The move signals the final stage of preparations for US troops to fully withdraw from Iraq.
Seven years of US invasion saw thousands of people, including media representatives, detained and held without charge for years, according to an Amnesty International report. Cases of abuse were disclosed in 2004, which triggered a mass outrage among Iraqis and most likely contributed to the rising insurgency at that time.
Under a bilateral security agreement signed in 2008 America lost its right to detain Iraqis and was obliged to fully withdraw by end of 2011.
The US will, however, keep 200 inmates, though the majority have not been identified.
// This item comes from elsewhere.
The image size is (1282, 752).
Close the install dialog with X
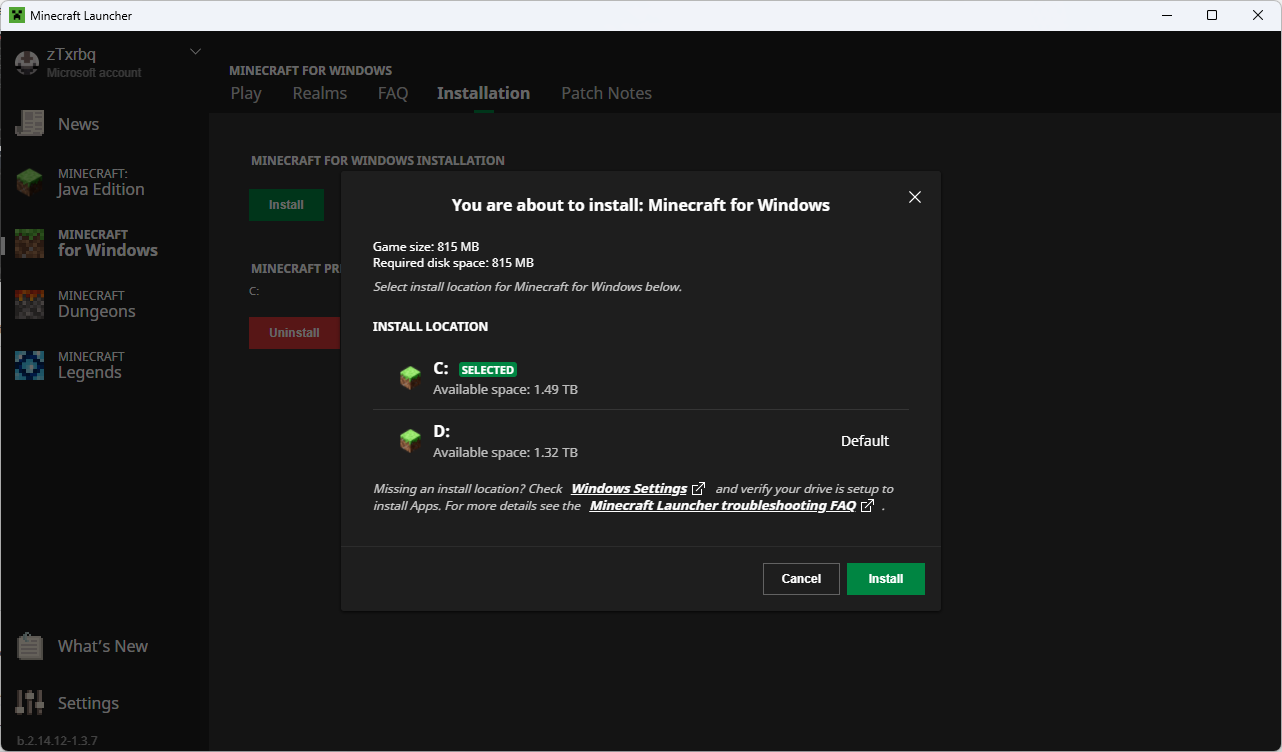pos(914,197)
Some are believed to be linked to Saddam Hussein’s last government, Andrew Gilligan of Britain's Daily Telegraph and who worked as a reporter in Baghdad when the US-led invasion was launched in back in 2003, told RT.
“Some of them are high-ranking members of the regime. We know that some of Saddam Hussein’s ministers are being held, some of the foreign diplomats, and some of the military commanders who fought the war. But we really know very little and they are the last remaining American black-hole of detainees – we know roughly who is held in Guantanamo Bay, we know who is in custody in Afghanistan, we still don’t know who these people are.”